====== Material provided ======

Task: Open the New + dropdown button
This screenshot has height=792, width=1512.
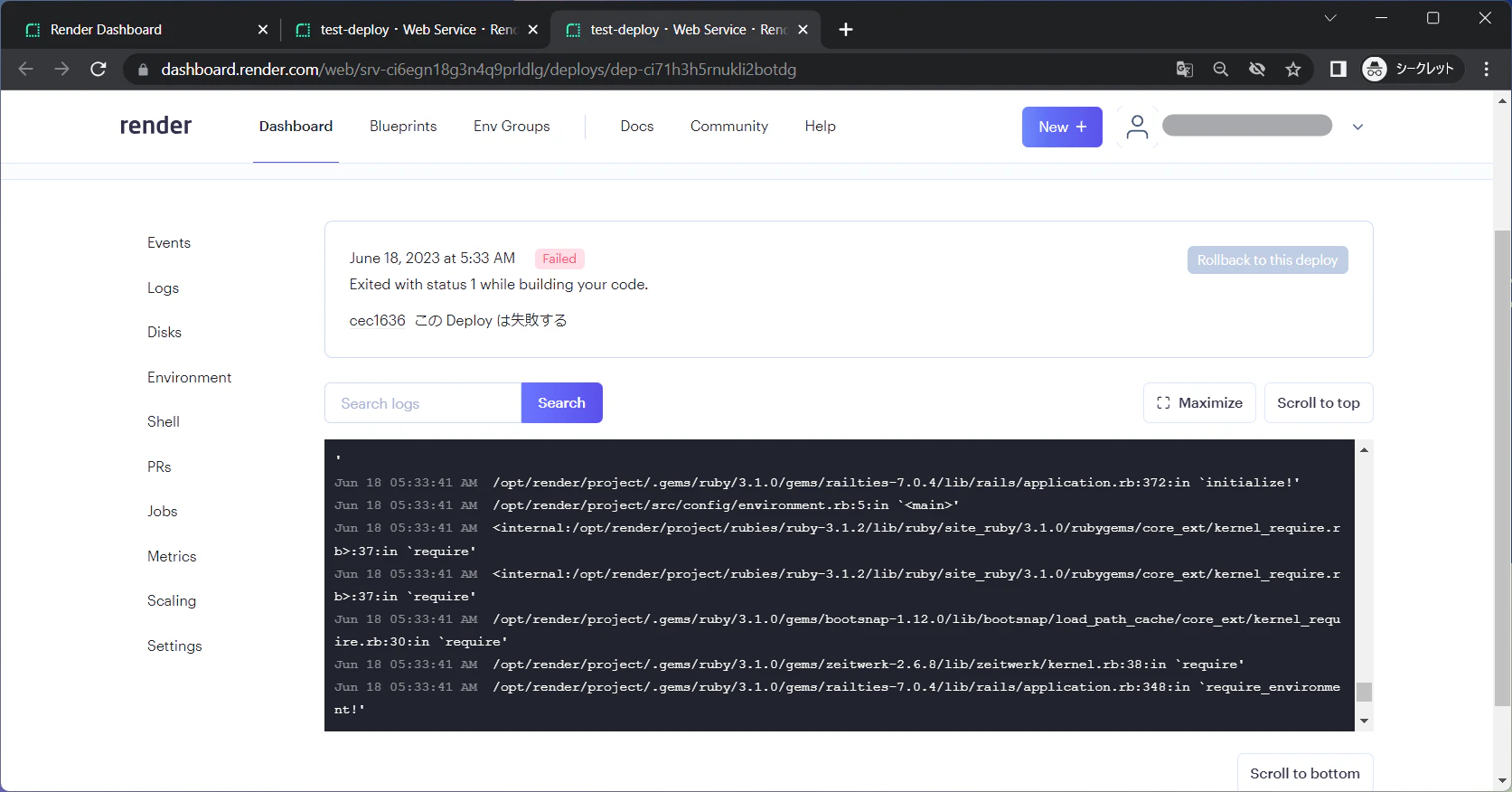Action: pyautogui.click(x=1062, y=127)
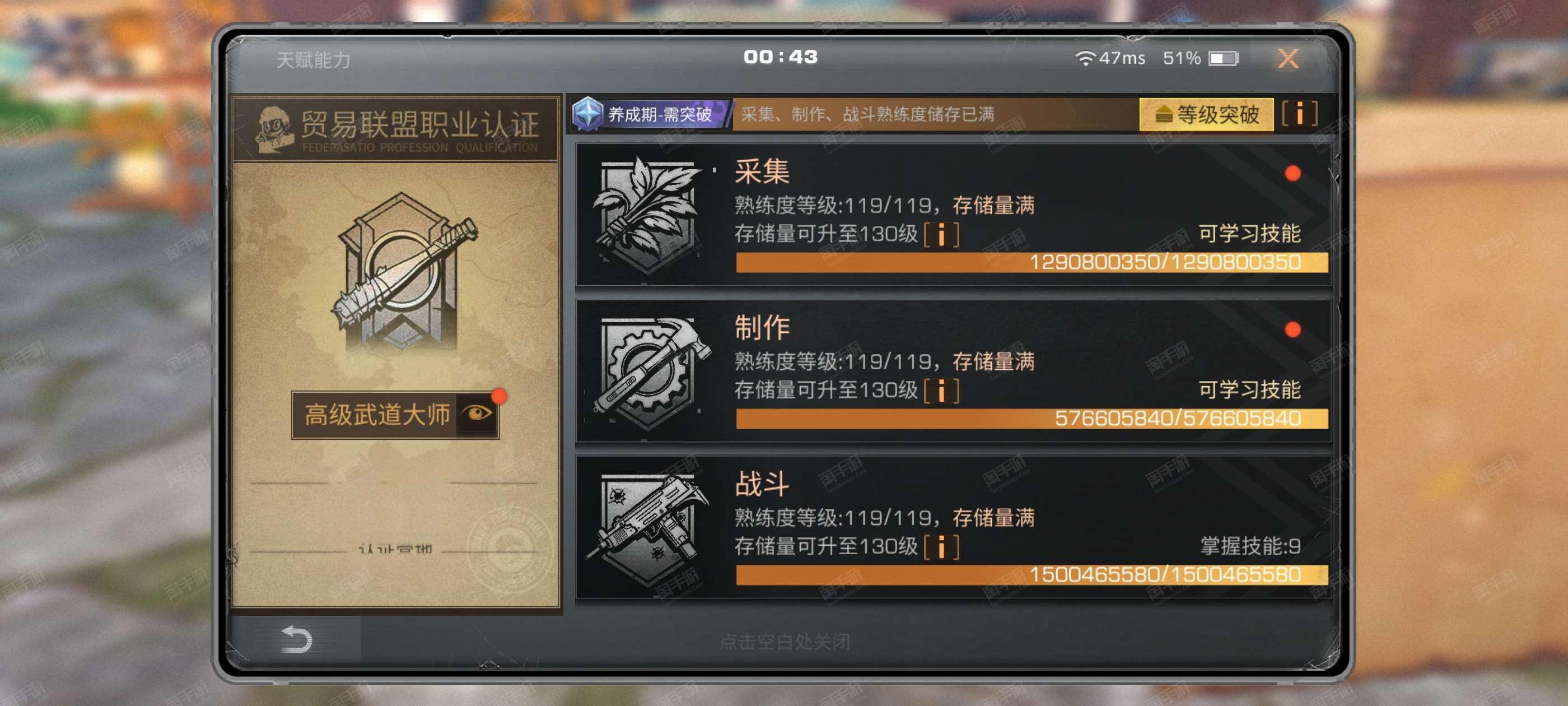Toggle eye icon next to 高级武道大师
The image size is (1568, 706).
477,414
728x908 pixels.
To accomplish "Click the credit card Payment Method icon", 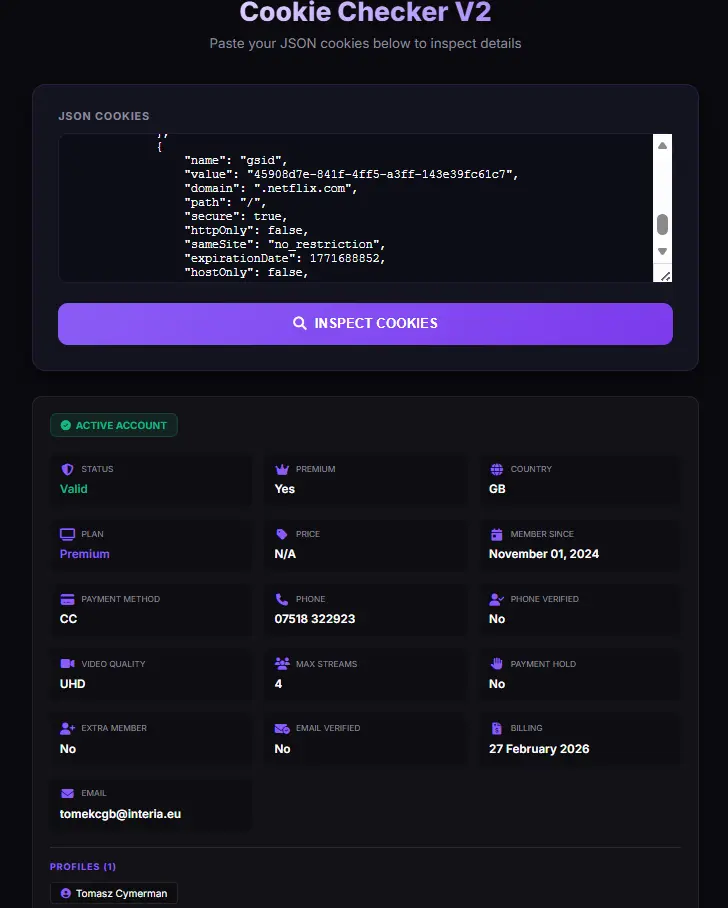I will [x=67, y=599].
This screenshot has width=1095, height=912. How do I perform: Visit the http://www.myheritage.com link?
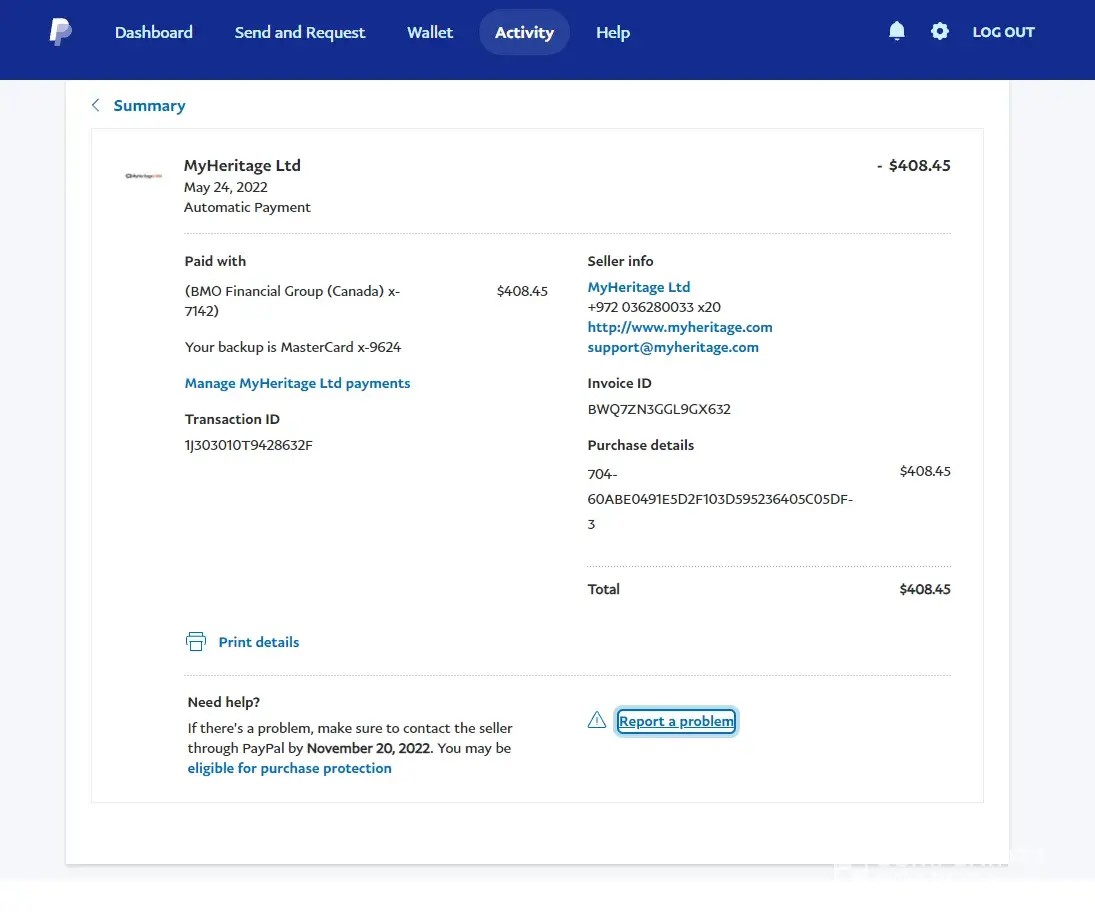coord(680,327)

======

Pictures are not part of the copy. Extract exactly the lines from the line containing "This screenshot has width=1095, height=912." through the final line of the entries above, both included.

This screenshot has width=1095, height=912. How do I perform: Visit the http://www.myheritage.com link?
coord(680,327)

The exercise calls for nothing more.